### Page excerpt
Accountability of Nursing Professionals

Accountability of Nursing Professionals

Any names of patients referred to in this assignment have been changed to protect their confidentiality. The NMC states as a registered nurse you must guard against breaches of confidentiality by protecting information from improper disclosure at all times. The placement referred to in this assignment is an Elderly Mentally Infirm (EMI) home, which is located on Merseyside.

Many people talk about the accountability of health care organizations and health professionals. Does this mean something new, or are they referring to the regulation and accreditation that we already practice? What does the term acounntability mean to staff nurses? Does it change what we do in any way?

Diane L. Huber, RN, CNAA, PhD, FAAN, Associate Professor, University of Iowa College of Nursing, Iowa City, Iowa, replies: Accountability is as old as Florence Nightingale's analysis of mortality statistics in the Crimean War and as new as evidencebased practice and outcomesmanagement movements. Nurses always have been accountable to their clients for the quality and character of their service and to society for safe and competent practice via licensure laws. (Martin, 2004)
######
### Data to examine
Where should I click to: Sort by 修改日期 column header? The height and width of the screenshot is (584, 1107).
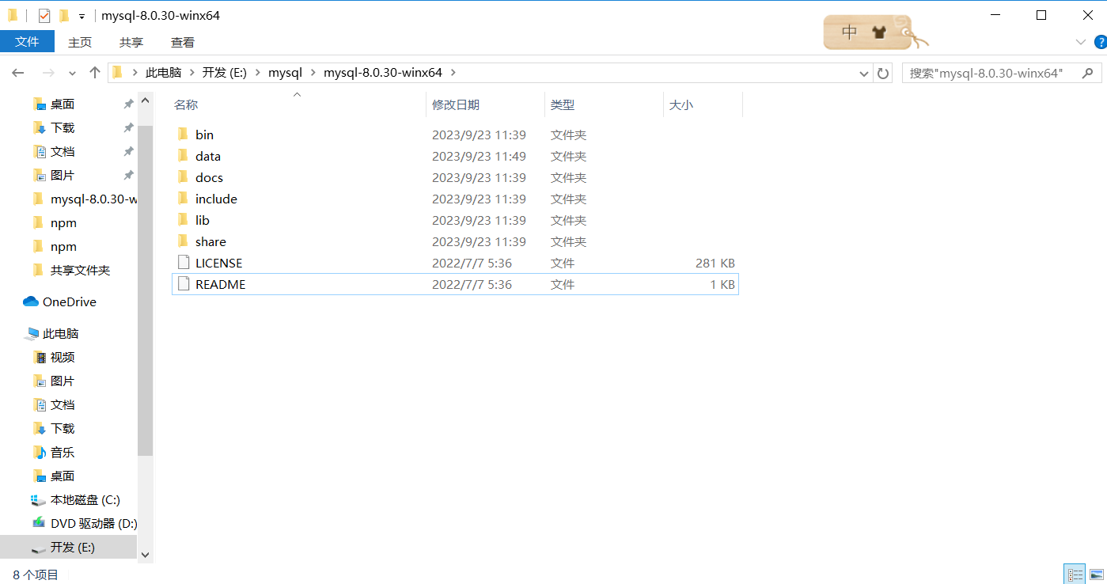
######
### Data to examine
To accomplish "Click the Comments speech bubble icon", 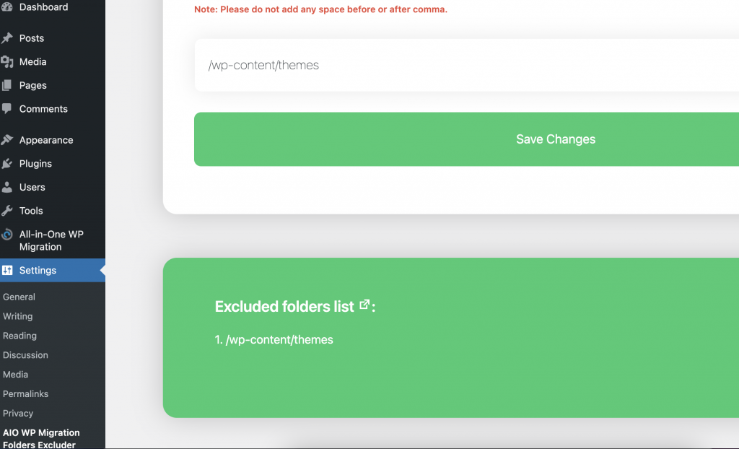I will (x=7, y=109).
######
### Data to examine
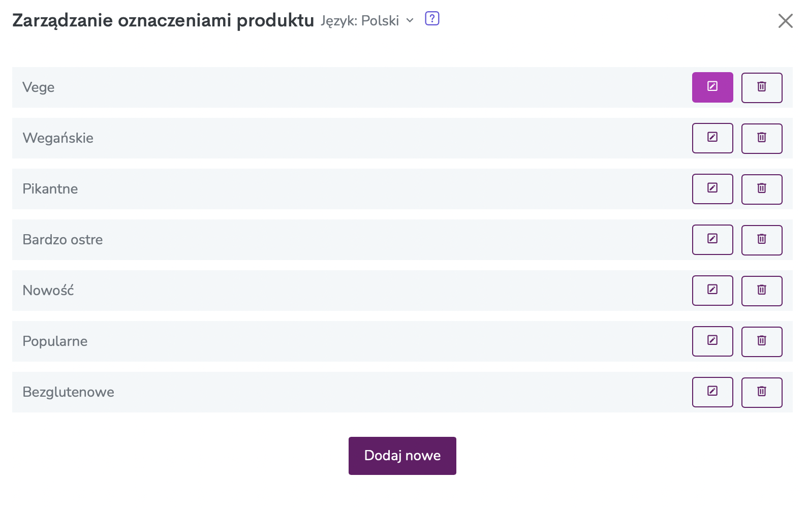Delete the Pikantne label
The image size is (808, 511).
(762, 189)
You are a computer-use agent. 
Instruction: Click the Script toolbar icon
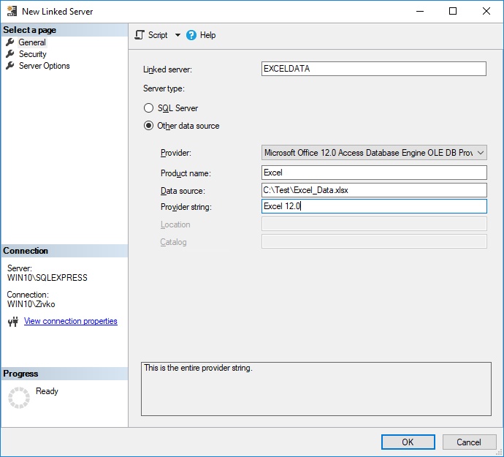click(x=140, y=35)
######
- _Problems to work on_
A) Could you retype the nursing accountability passage between "Any names of" and "located on Merseyside.", inclusive?
B) How would you put this sentence from the nursing accountability passage into Spanish: "Any names of patients referred to in this assignment have been changed to protect their confidentiality."
The records come from a separate source with no connection to the nursing accountability passage.

- _Results of the exercise_
A)
Any names of patients referred to in this assignment have been changed to protect their confidentiality. The NMC states as a registered nurse you must guard against breaches of confidentiality by protecting information from improper disclosure at all times. The placement referred to in this assignment is an Elderly Mentally Infirm (EMI) home, which is located on Merseyside.

B) Todos los nombres de pacientes mencionados en este trabajo se han cambiado para proteger su confidencialidad.